*** Task material

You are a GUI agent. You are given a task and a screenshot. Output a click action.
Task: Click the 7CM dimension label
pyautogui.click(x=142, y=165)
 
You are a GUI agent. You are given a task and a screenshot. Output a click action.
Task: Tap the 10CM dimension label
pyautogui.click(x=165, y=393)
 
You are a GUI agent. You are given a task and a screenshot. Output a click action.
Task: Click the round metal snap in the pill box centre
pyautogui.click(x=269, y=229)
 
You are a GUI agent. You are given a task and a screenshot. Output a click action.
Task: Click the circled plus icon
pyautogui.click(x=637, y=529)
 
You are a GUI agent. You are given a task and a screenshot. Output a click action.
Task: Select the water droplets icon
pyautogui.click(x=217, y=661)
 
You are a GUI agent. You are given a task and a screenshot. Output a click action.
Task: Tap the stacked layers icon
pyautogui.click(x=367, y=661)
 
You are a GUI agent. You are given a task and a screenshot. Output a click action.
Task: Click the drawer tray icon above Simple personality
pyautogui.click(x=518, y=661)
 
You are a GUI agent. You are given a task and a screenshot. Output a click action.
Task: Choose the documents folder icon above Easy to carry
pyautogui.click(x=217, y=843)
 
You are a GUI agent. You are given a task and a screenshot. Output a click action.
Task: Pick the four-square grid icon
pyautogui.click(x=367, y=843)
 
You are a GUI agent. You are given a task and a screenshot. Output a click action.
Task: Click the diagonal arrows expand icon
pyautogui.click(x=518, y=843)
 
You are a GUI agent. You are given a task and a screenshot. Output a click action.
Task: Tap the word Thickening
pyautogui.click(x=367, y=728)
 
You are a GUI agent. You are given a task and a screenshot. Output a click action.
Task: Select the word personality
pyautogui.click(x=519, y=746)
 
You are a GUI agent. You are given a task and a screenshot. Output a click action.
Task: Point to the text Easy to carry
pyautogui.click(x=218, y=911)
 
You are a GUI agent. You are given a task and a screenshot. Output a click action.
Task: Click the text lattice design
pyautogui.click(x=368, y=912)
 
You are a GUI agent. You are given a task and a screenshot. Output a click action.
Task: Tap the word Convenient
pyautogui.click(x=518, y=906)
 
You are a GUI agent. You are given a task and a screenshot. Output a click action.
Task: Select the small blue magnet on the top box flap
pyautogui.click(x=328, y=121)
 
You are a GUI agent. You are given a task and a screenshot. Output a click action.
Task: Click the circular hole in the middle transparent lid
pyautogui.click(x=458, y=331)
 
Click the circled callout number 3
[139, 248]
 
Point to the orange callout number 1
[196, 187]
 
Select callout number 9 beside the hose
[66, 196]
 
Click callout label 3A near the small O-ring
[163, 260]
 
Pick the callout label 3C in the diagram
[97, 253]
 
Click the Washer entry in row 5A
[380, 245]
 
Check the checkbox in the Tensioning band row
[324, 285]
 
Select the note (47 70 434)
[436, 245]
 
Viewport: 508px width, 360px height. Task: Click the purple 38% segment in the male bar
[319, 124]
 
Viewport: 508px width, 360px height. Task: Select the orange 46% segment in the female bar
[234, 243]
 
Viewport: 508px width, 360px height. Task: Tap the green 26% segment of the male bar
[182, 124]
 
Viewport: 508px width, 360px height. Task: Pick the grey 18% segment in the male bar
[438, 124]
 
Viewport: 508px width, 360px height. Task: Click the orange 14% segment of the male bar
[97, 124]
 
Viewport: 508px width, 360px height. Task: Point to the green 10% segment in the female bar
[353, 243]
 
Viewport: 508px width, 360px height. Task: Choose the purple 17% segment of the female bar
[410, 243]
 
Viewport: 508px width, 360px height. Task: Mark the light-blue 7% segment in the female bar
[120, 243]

******

## Written problem
Turn every line of the records above into a Markdown table with the columns Row and Line, putting a running row number in Row and the line itself in Line. Leave out the blank lines.

## The output
| Row | Line |
|---|---|
| 1 | You are a GUI agent. You are given a task and a screenshot. Output a click action. |
| 2 | Task: Click the 7CM dimension label |
| 3 | pyautogui.click(x=142, y=165) |
| 4 | You are a GUI agent. You are given a task and a screenshot. Output a click action. |
| 5 | Task: Tap the 10CM dimension label |
| 6 | pyautogui.click(x=165, y=393) |
| 7 | You are a GUI agent. You are given a task and a screenshot. Output a click action. |
| 8 | Task: Click the round metal snap in the pill box centre |
| 9 | pyautogui.click(x=269, y=229) |
| 10 | You are a GUI agent. You are given a task and a screenshot. Output a click action. |
| 11 | Task: Click the circled plus icon |
| 12 | pyautogui.click(x=637, y=529) |
| 13 | You are a GUI agent. You are given a task and a screenshot. Output a click action. |
| 14 | Task: Select the water droplets icon |
| 15 | pyautogui.click(x=217, y=661) |
| 16 | You are a GUI agent. You are given a task and a screenshot. Output a click action. |
| 17 | Task: Tap the stacked layers icon |
| 18 | pyautogui.click(x=367, y=661) |
| 19 | You are a GUI agent. You are given a task and a screenshot. Output a click action. |
| 20 | Task: Click the drawer tray icon above Simple personality |
| 21 | pyautogui.click(x=518, y=661) |
| 22 | You are a GUI agent. You are given a task and a screenshot. Output a click action. |
| 23 | Task: Choose the documents folder icon above Easy to carry |
| 24 | pyautogui.click(x=217, y=843) |
| 25 | You are a GUI agent. You are given a task and a screenshot. Output a click action. |
| 26 | Task: Pick the four-square grid icon |
| 27 | pyautogui.click(x=367, y=843) |
| 28 | You are a GUI agent. You are given a task and a screenshot. Output a click action. |
| 29 | Task: Click the diagonal arrows expand icon |
| 30 | pyautogui.click(x=518, y=843) |
| 31 | You are a GUI agent. You are given a task and a screenshot. Output a click action. |
| 32 | Task: Tap the word Thickening |
| 33 | pyautogui.click(x=367, y=728) |
| 34 | You are a GUI agent. You are given a task and a screenshot. Output a click action. |
| 35 | Task: Select the word personality |
| 36 | pyautogui.click(x=519, y=746) |
| 37 | You are a GUI agent. You are given a task and a screenshot. Output a click action. |
| 38 | Task: Point to the text Easy to carry |
| 39 | pyautogui.click(x=218, y=911) |
| 40 | You are a GUI agent. You are given a task and a screenshot. Output a click action. |
| 41 | Task: Click the text lattice design |
| 42 | pyautogui.click(x=368, y=912) |
| 43 | You are a GUI agent. You are given a task and a screenshot. Output a click action. |
| 44 | Task: Tap the word Convenient |
| 45 | pyautogui.click(x=518, y=906) |
| 46 | You are a GUI agent. You are given a task and a screenshot. Output a click action. |
| 47 | Task: Select the small blue magnet on the top box flap |
| 48 | pyautogui.click(x=328, y=121) |
| 49 | You are a GUI agent. You are given a task and a screenshot. Output a click action. |
| 50 | Task: Click the circular hole in the middle transparent lid |
| 51 | pyautogui.click(x=458, y=331) |
| 52 | Click the circled callout number 3 |
| 53 | [139, 248] |
| 54 | Point to the orange callout number 1 |
| 55 | [196, 187] |
| 56 | Select callout number 9 beside the hose |
| 57 | [66, 196] |
| 58 | Click callout label 3A near the small O-ring |
| 59 | [163, 260] |
| 60 | Pick the callout label 3C in the diagram |
| 61 | [97, 253] |
| 62 | Click the Washer entry in row 5A |
| 63 | [380, 245] |
| 64 | Check the checkbox in the Tensioning band row |
| 65 | [324, 285] |
| 66 | Select the note (47 70 434) |
| 67 | [436, 245] |
| 68 | Viewport: 508px width, 360px height. Task: Click the purple 38% segment in the male bar |
| 69 | [319, 124] |
| 70 | Viewport: 508px width, 360px height. Task: Select the orange 46% segment in the female bar |
| 71 | [234, 243] |
| 72 | Viewport: 508px width, 360px height. Task: Tap the green 26% segment of the male bar |
| 73 | [182, 124] |
| 74 | Viewport: 508px width, 360px height. Task: Pick the grey 18% segment in the male bar |
| 75 | [438, 124] |
| 76 | Viewport: 508px width, 360px height. Task: Click the orange 14% segment of the male bar |
| 77 | [97, 124] |
| 78 | Viewport: 508px width, 360px height. Task: Point to the green 10% segment in the female bar |
| 79 | [353, 243] |
| 80 | Viewport: 508px width, 360px height. Task: Choose the purple 17% segment of the female bar |
| 81 | [410, 243] |
| 82 | Viewport: 508px width, 360px height. Task: Mark the light-blue 7% segment in the female bar |
| 83 | [120, 243] |